Do lado das empresas, Rui Constantino identifica uma “adaptação” à nova realidade que, apesar de não compensar totalmente, permite amparar o impacto. Exemplo disso é o aumento do comércio online, a maior utilização dos serviços à distância através da tecnologia e o take away na restauração, por exemplo. “A economia e a sociedade são organismos vivos que se adaptam às circunstâncias, por mais difíceis que estas sejam”, argumenta José Maria Brandão de Brito, dando o exemplo da “transferência de consumo que as famílias fizeram de serviços (turismo, lazer, etc) para bens, provocando uma rapidíssima recuperação do setor industrial mundial”.

E depois há o próprio conhecimento do vírus, das formas de proteção e a “perspetiva de que este seja um confinamento temporário”, diz Paula Carvalho, sendo que a confiança aumentará à medida que a vacina for administrada a cada vez mais pessoas. A economista do BPI/CaixaBank recorda que “há setores que continuam a trabalhar em pleno (ou quase) como é o caso da construção e alguma indústria“, antecipando que o “comportamento favorável” das exportações “irá possivelmente continuar”. Neste caso, o confinamento será próximo do de março, mas terá mais exceções, como é o caso dos dentistas e das escolas que continuarão abertas, por exemplo.
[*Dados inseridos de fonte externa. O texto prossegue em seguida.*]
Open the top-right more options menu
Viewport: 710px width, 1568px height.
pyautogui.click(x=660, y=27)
Esta resiliência da economia e da sociedade confere uma maior capacidade de absorção dos choques negativos que emanam da situação sanitária“, conclui o economista-chefe do BCP. A mesma conclusão é tirada por Paulo Rosa que diz que “as atuais regras são menos rígidas, mas caso fossem idênticas a penalização da economia seria sempre menor que na primavera passada”. “Há uma diminuição dos receios da população em relação à covid-19 e uma cabal adaptação ao novo ‘normal’ que reduzem o impacto económico”, argumenta.

Impacto será menor, mas empresas vão sofrer

Apesar da avaliação macroeconómica ser mais favorável do que em março, os economistas admitem que as empresas vão sofrer com este confinamento, consoante o setor. “Certamente que este novo confinamento não vai contribuir favoravelmente para a condição financeira das empresas nas áreas mais afetadas“, assume José Maria Brandão de Brito. Para Paula Carvalho, “o impacto desta vaga dependerá mais uma vez das empresas e do setor”.
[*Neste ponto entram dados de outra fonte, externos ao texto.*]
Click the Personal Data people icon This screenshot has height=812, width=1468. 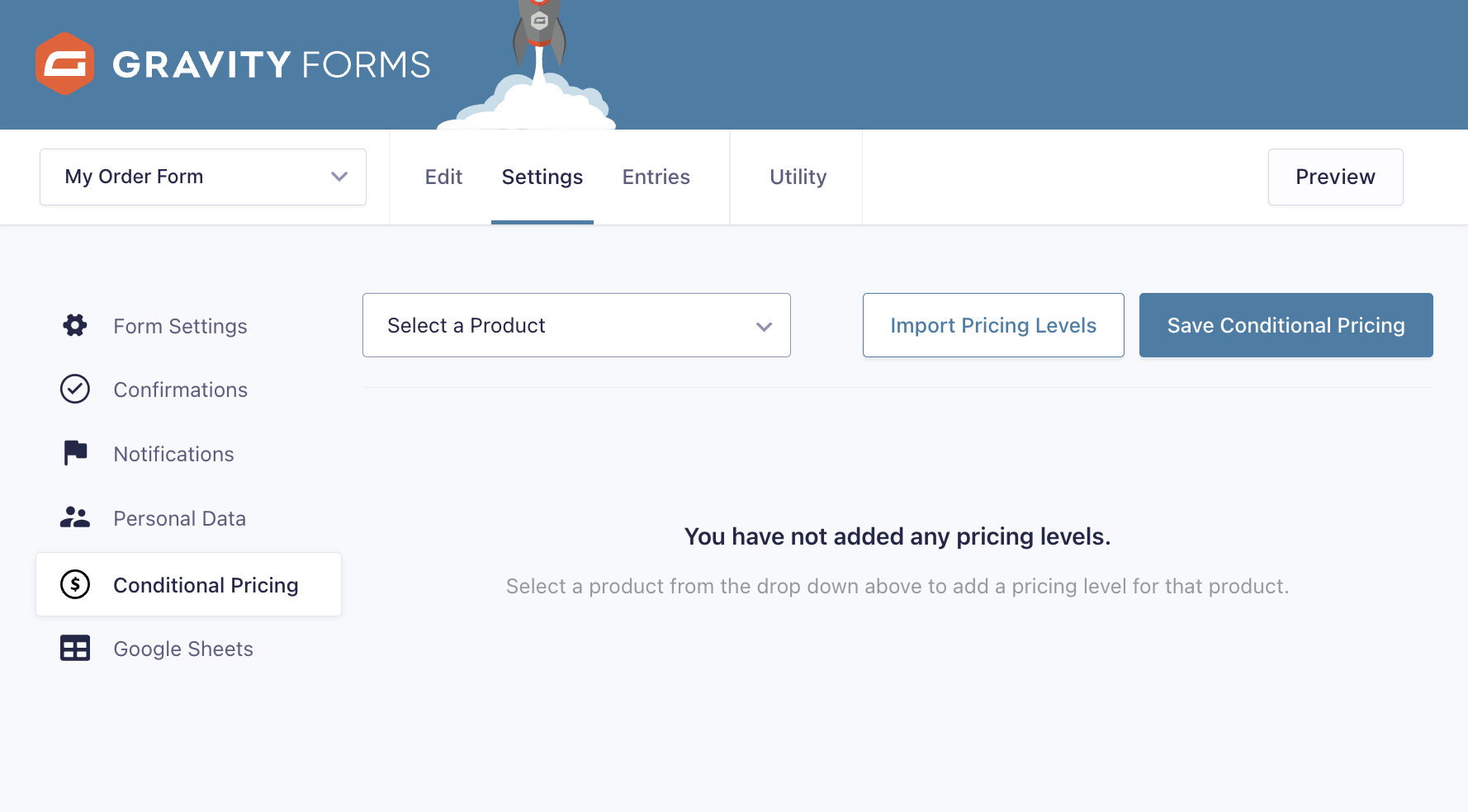point(75,517)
Mas ambos têm uma visão mais otimista do que catastrofista. “Não será uma tragédia, sobretudo devido aos apoios de natureza orçamental e às moratórias, que permitirão a muitas empresas em dificuldades sobreviver e manter o emprego”, diz o economista-chefe do BCP, ainda que admitindo que “outras empresas naturalmente sucumbirão“. Tudo dependerá da rapidez da situação: “A viabilidade de algumas empresas poderá depender do sucesso da campanha de vacinação e da conquista da imunidade de grupo o mais rápido possível, no contexto da atual situação de agudização da pandemia”, antecipa Paulo Rosa, do Carregosa.
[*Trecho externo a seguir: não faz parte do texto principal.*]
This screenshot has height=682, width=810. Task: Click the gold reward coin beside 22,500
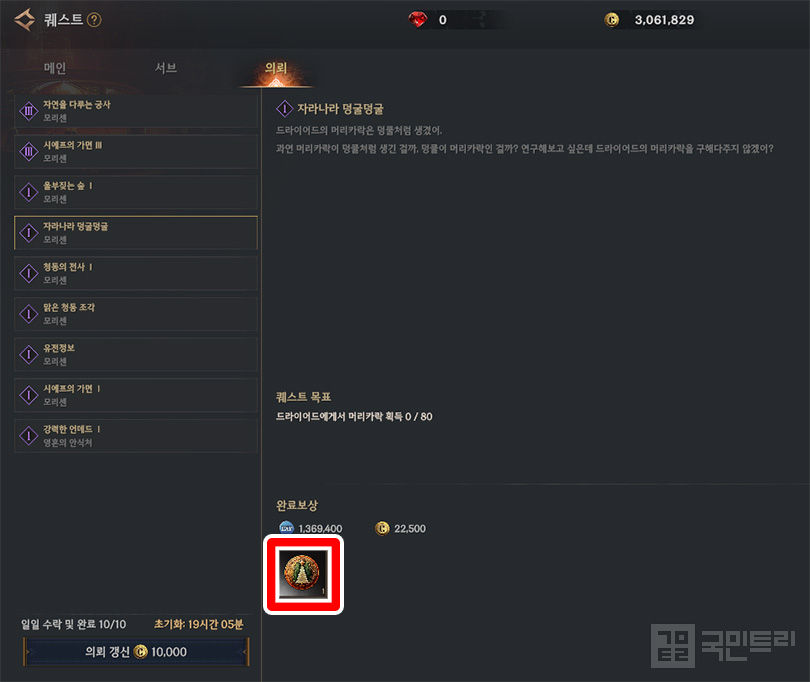point(382,528)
Já a economista do BPI recorda que “cerca de 50% das empresas recorreram a alguma forma de apoio” no ano passado e que agora estes apoios estão “na sua maioria operacionais”, o que facilita o seu acesso. “Finalmente, também para as empresas o facto de esta ser uma situação provisória e com fim esperado à vista, significará provavelmente que o impacto no investimento não será tão negativo”, prevê Paula Carvalho. Este é aliás um indicador, o do investimento, que poderá permitir perceber como estão a reagir as empresas. Mas também aqui haverá grandes diferenças setoriais. Tal como recorda Paula Carvalho, a componente a componente de investimento “foi das que mais surpreendeu positivamente” em 2020.